Here’s why only 200 Clemson students got tickets to the ACC championship
More than 4,000 Clemson University students – 4,860, to be exact – requested tickets through the university for a seat at the Atlantic Coast Conference Championship Game Saturday.
Only 200 of those students actually got tickets to the game between the Tigers and the Miami Hurricanes.
Clemson and Miami were each allotted 5,500 tickets to sell or give away for Saturday’s championship game, said Amy Yakola, executive associate commissioner and chief of external affairs for the ACC. The 5,500 allotment has been in place for the past few years, and schools are permitted to divvy up those tickets however they’d like, she said.

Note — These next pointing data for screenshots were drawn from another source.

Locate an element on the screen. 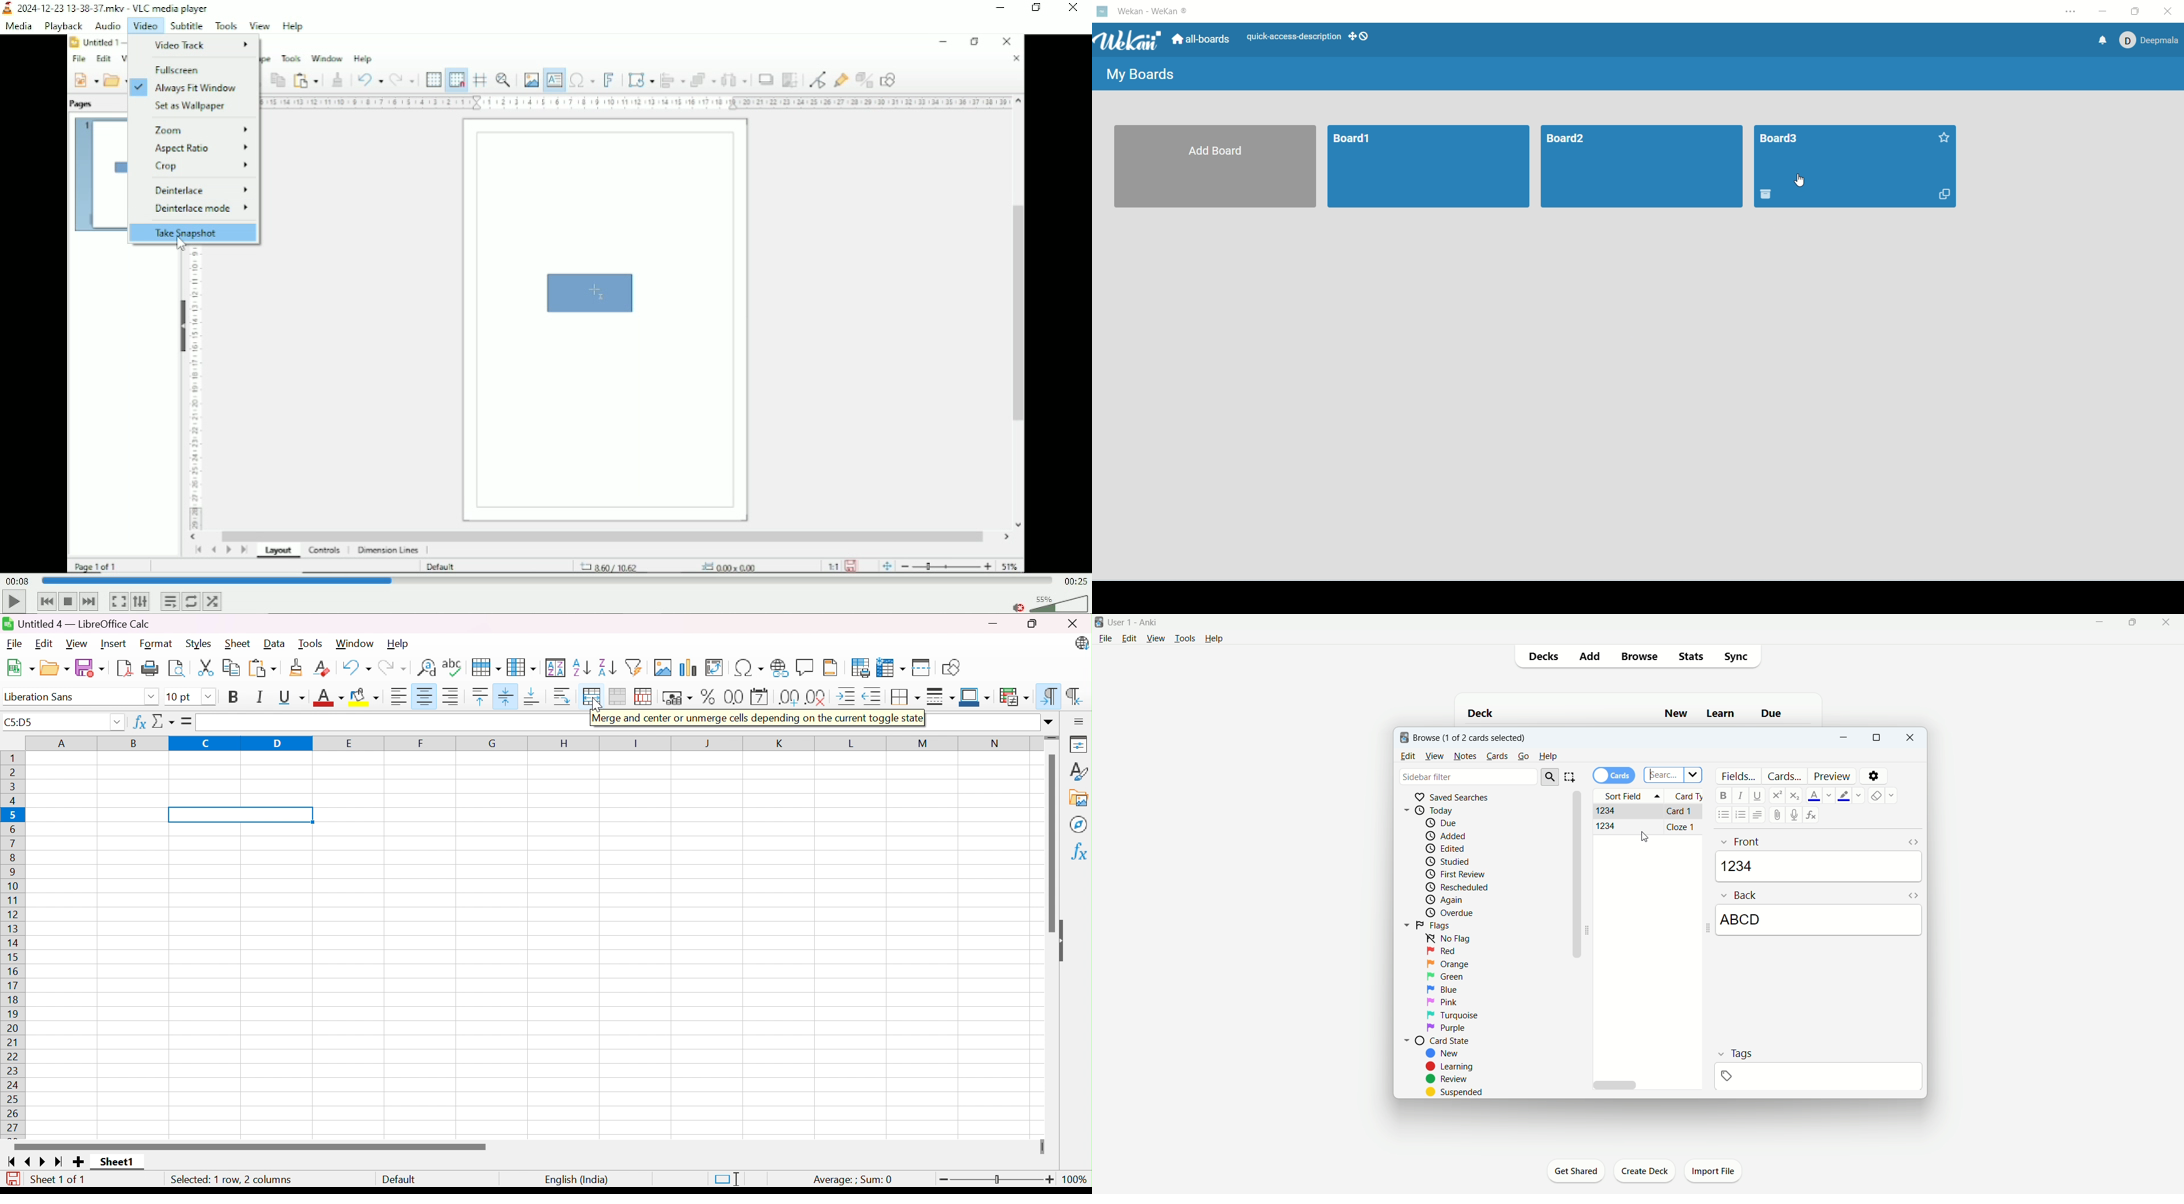 This screenshot has width=2184, height=1204. card state is located at coordinates (1436, 1042).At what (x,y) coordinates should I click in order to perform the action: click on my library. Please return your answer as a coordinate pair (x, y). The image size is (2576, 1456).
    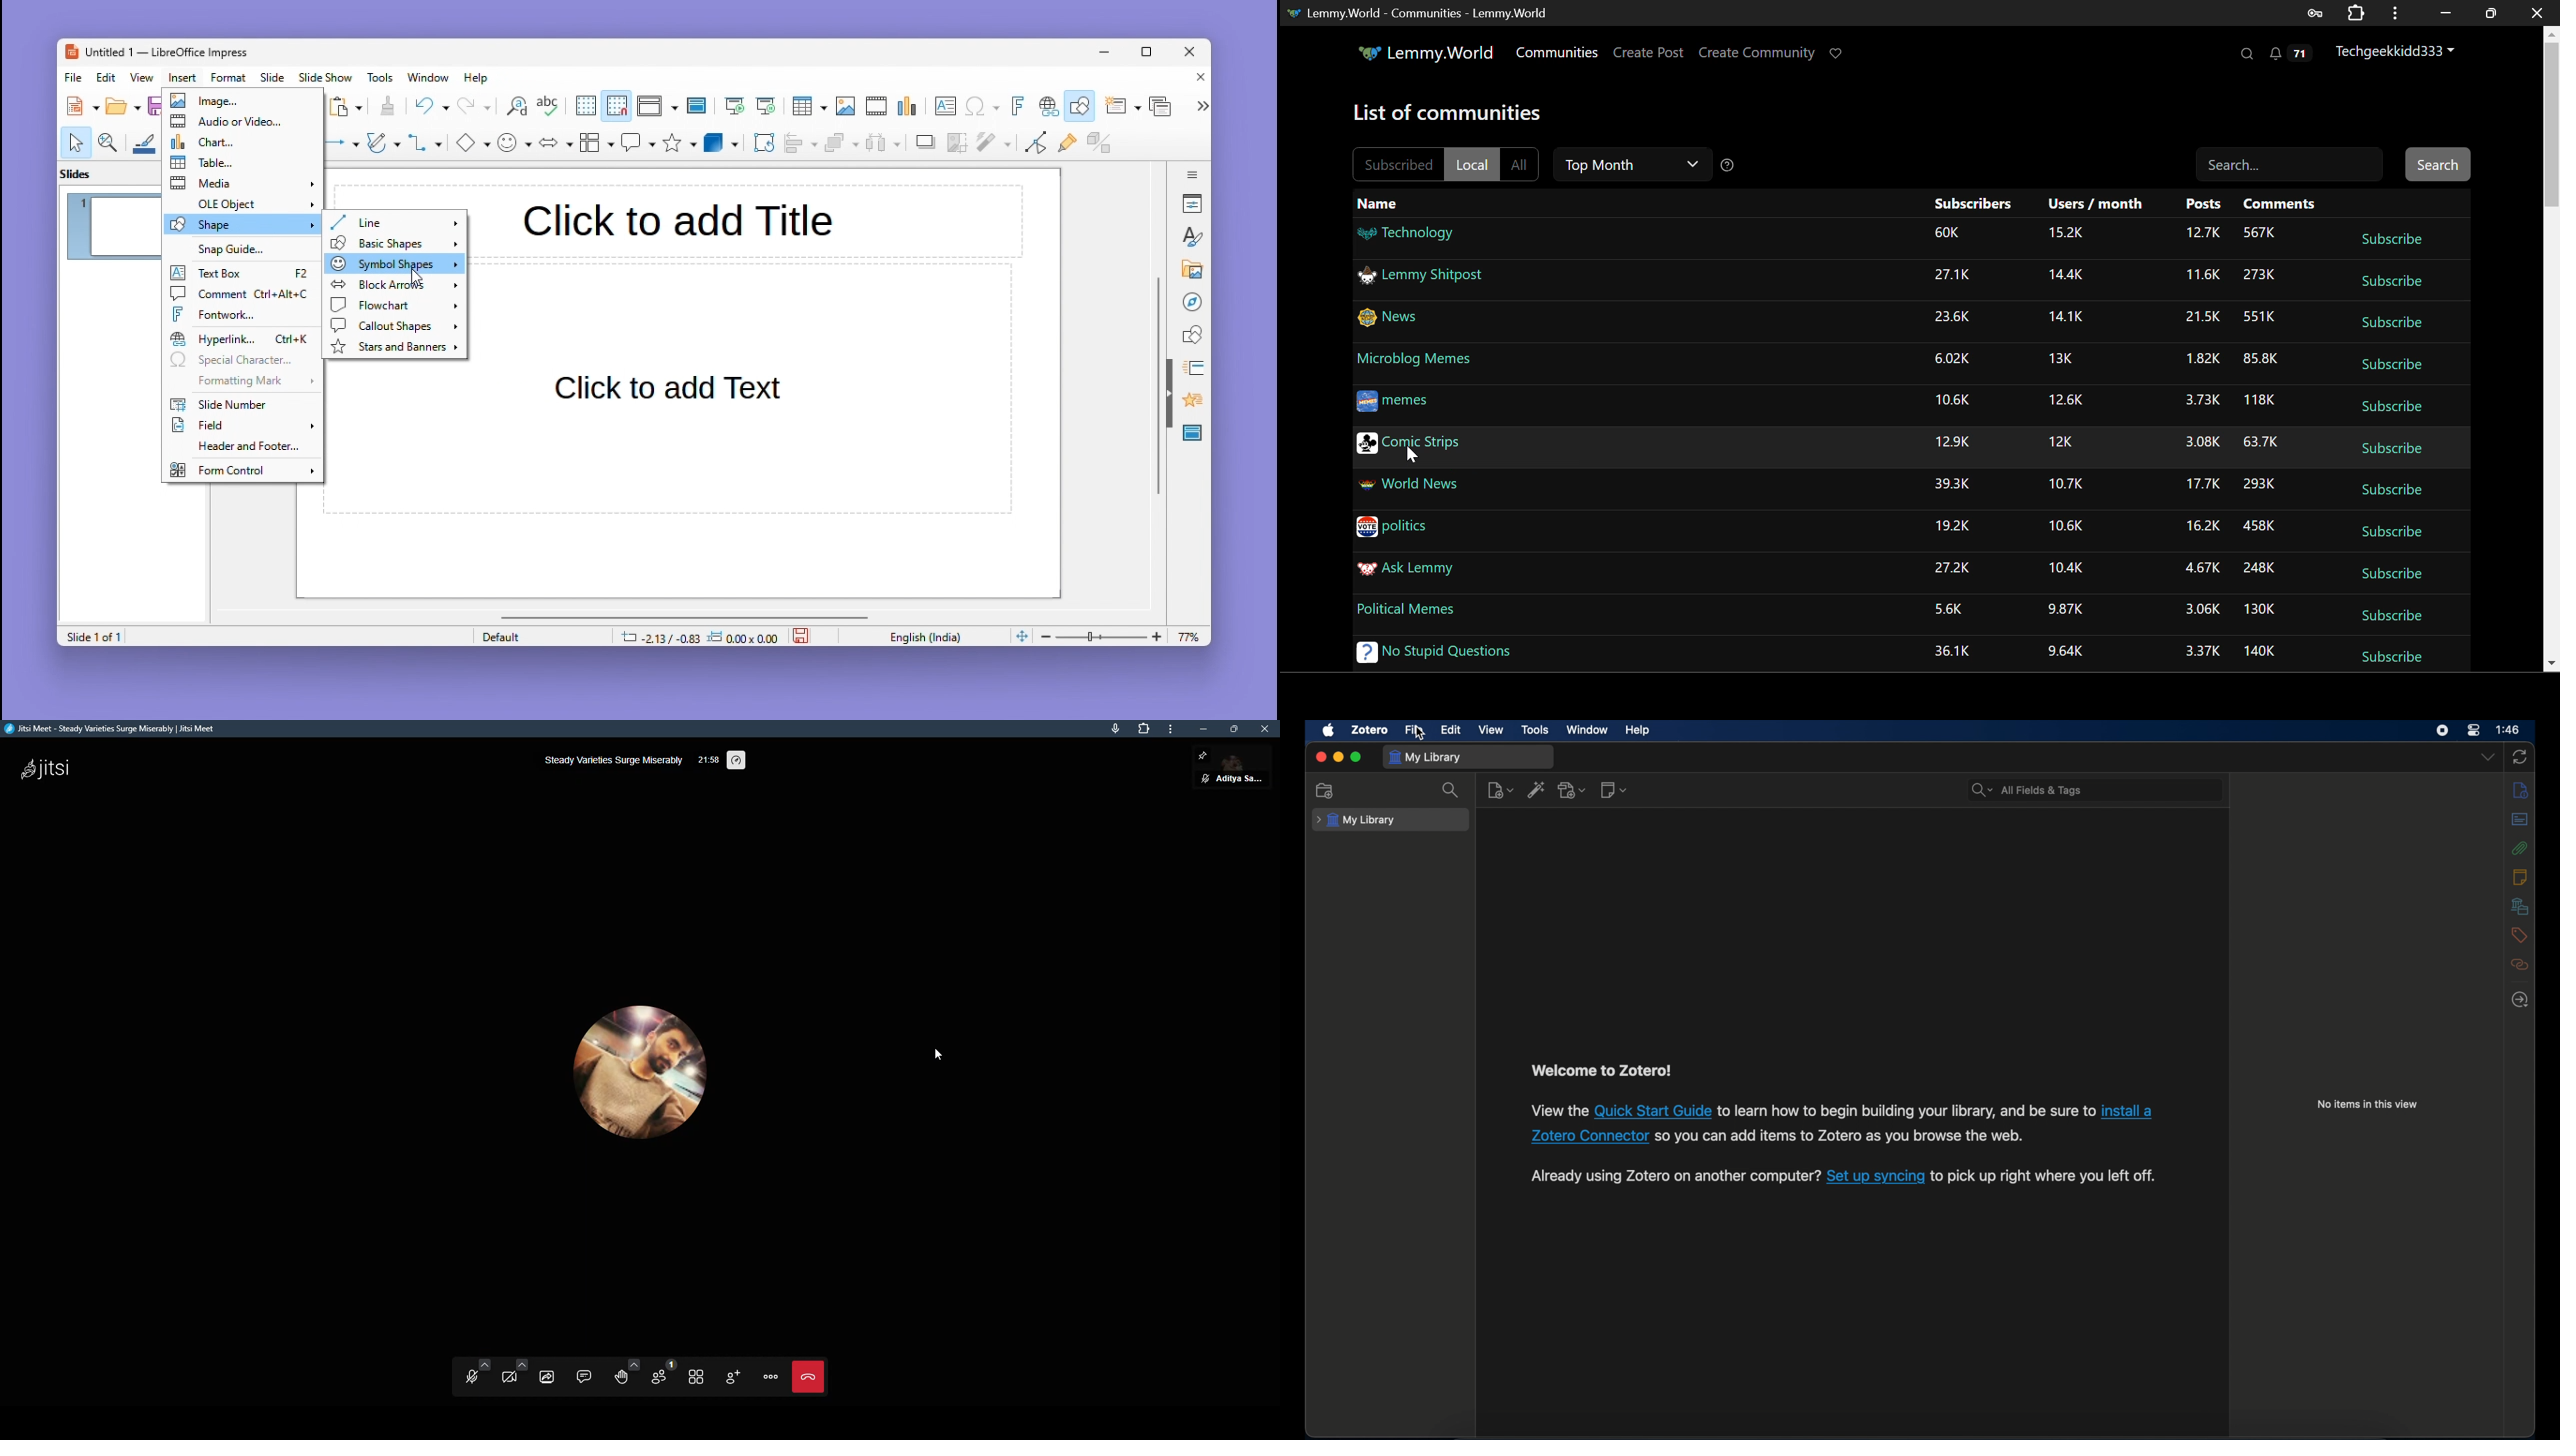
    Looking at the image, I should click on (1425, 757).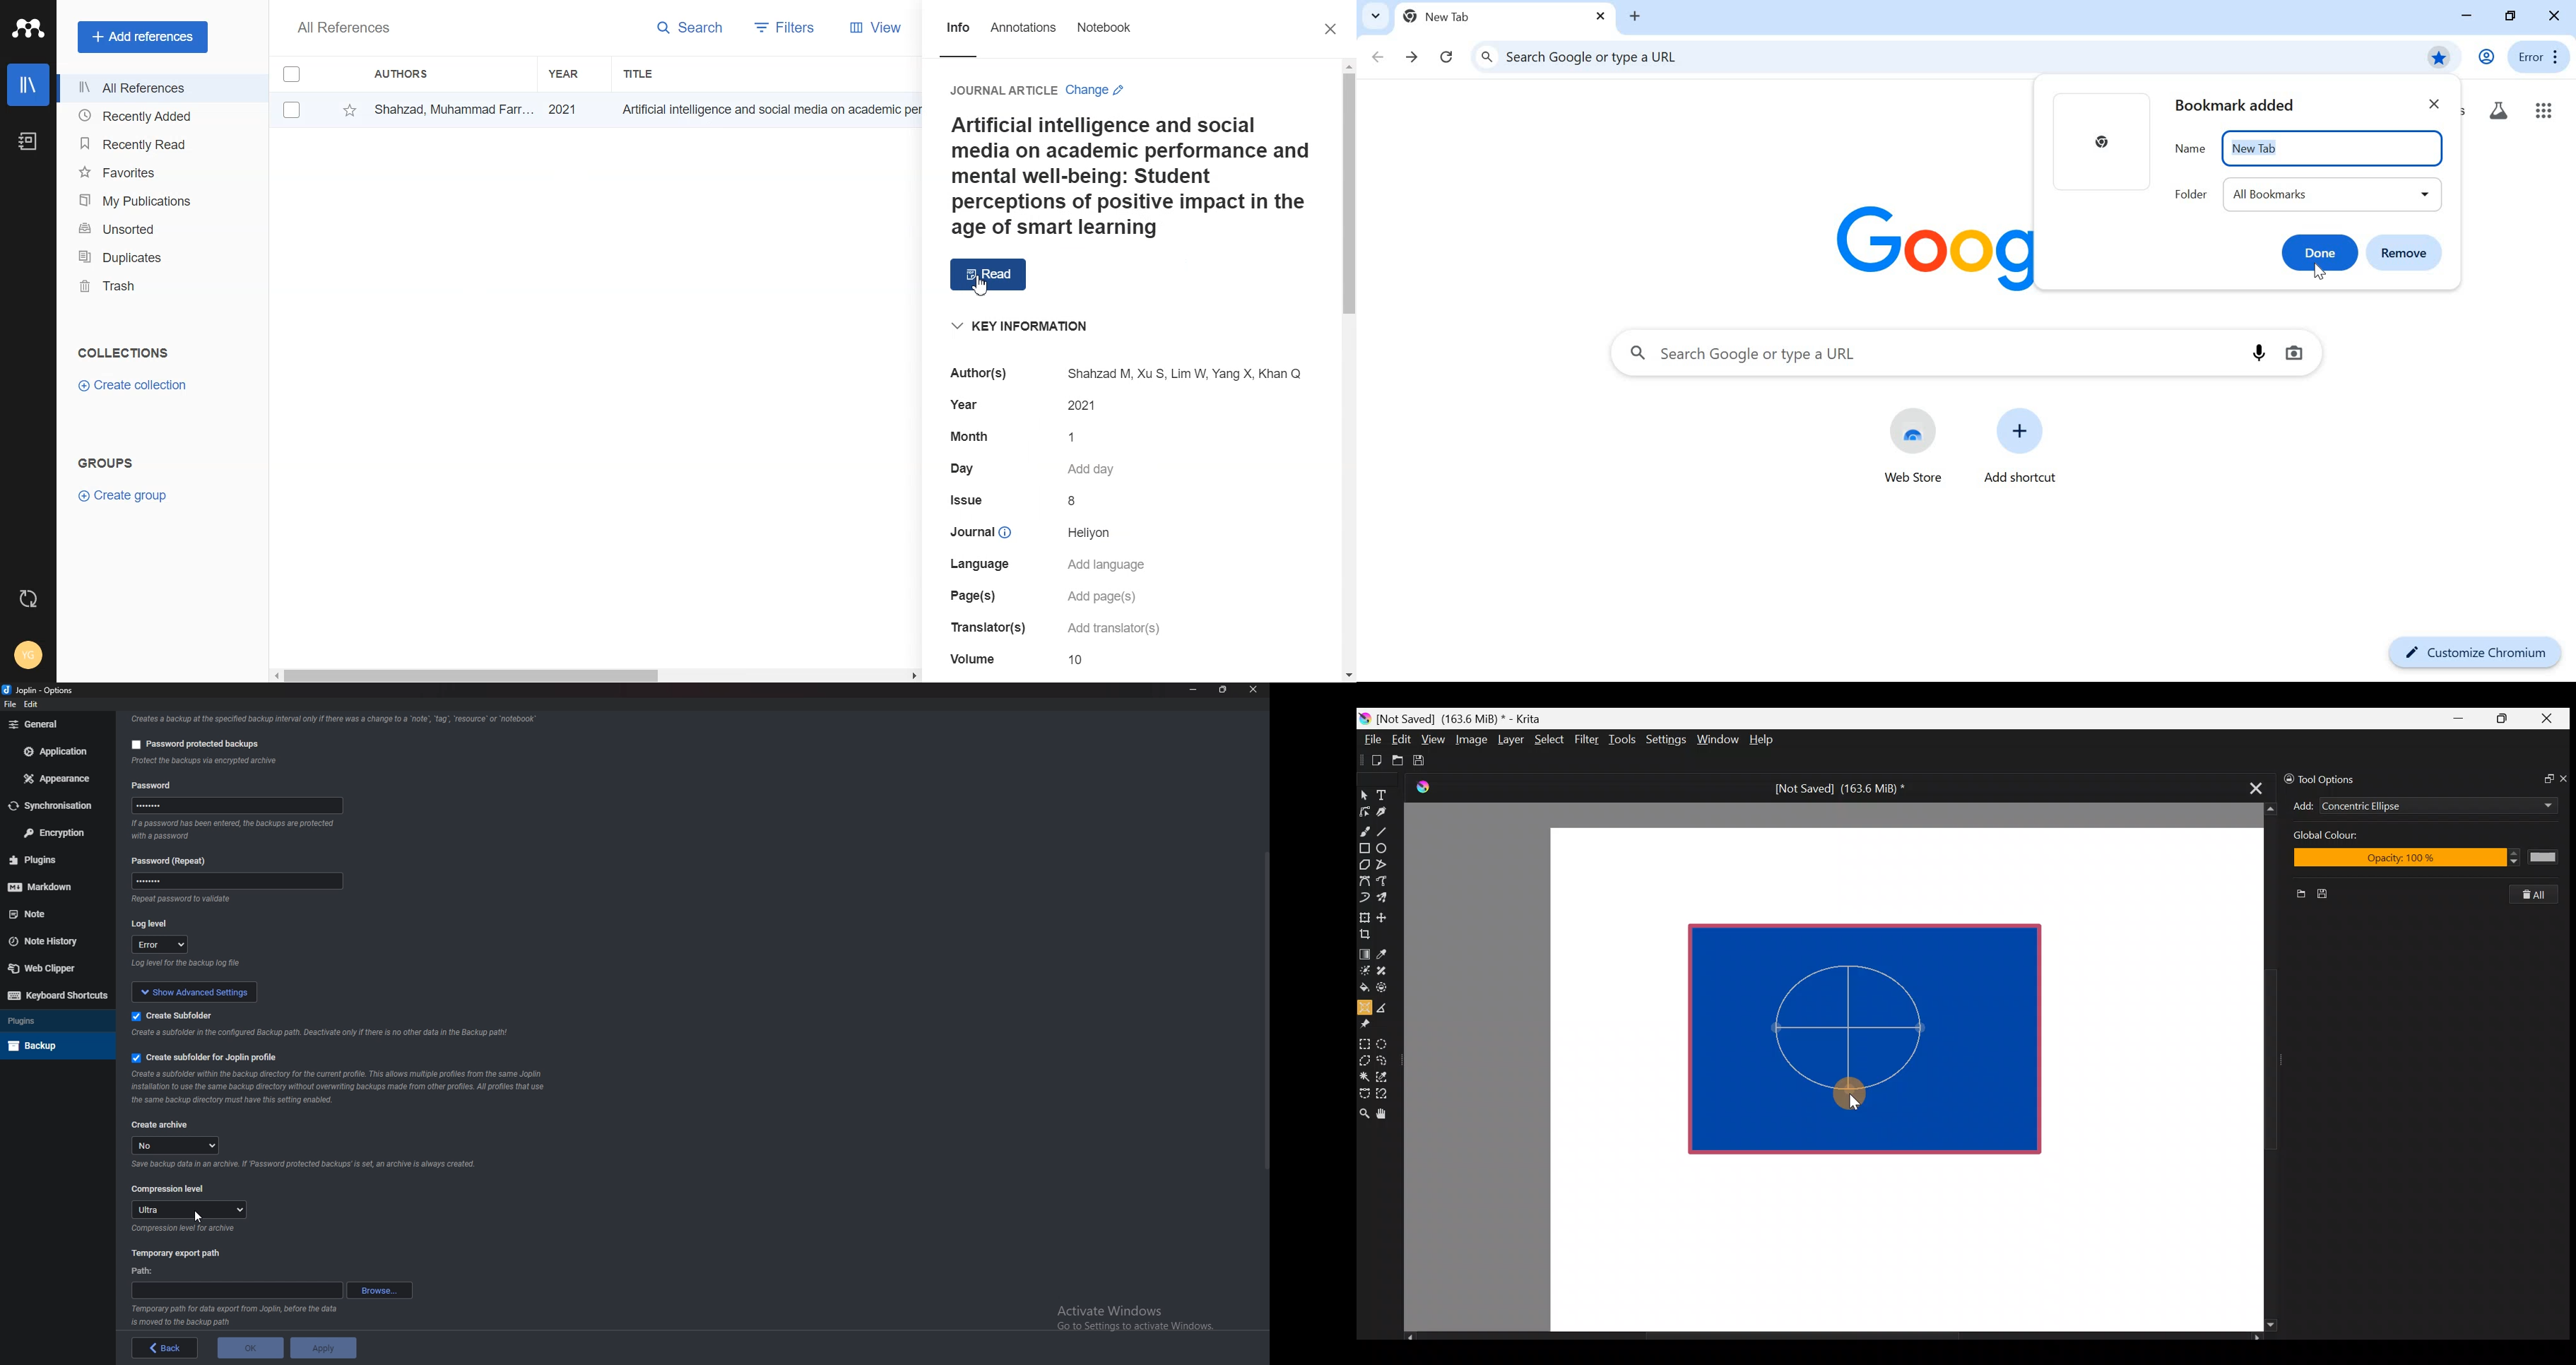  Describe the element at coordinates (1145, 1315) in the screenshot. I see `activate windows` at that location.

Clemson opted to sell 200 of those tickets for $65 apiece to students, though the university attempted to request more from the ACC, said Joe Galbraith, assistant athletics director at Clemson.
The university also gave 500 tickets to the Tiger Band, 1,300 to “accommodate player guests and staff tickets,” and 3,500 to IPTAY donors and season ticket holders at prices that ranged from $128-$214, Galbraith said.
Carter Toole, Miami’s associate athletic director for communications and digital strategy, said in an email the University of Miami allocated 236 of its 5,500 tickets to students.
Universities with teams playing in the ACC championship are required to purchase thousands of tickets and are responsible for selling them, oftentimes in less than a week, Galbraith said. In the past, that number has been as high as 12,000 tickets, though in recent years the ACC has opted to hold colleges responsible for less than half of that.
“Selling 12,000 tickets in possibly a week … is really difficult,” Galbraith said. “I think even for Clemson, if we had a choice, we’d rather be responsible for selling a (lower) number.”
Tickets to the ACC Championship Game went on sale in July, Yakola said, and were sold throughout the last several months – even though the teams playing in the championship hadn’t been identified.
This year’s game is the ACC’s 13th championship game and will be the seventh title game held at Bank of America Stadium in Charlotte, Yakola said. The stadium, which is home to the NFL’s Carolina Panthers, has seating for upwards of 70,000. ACC title games, including Saturday’s, have sold out four times, Yakola said.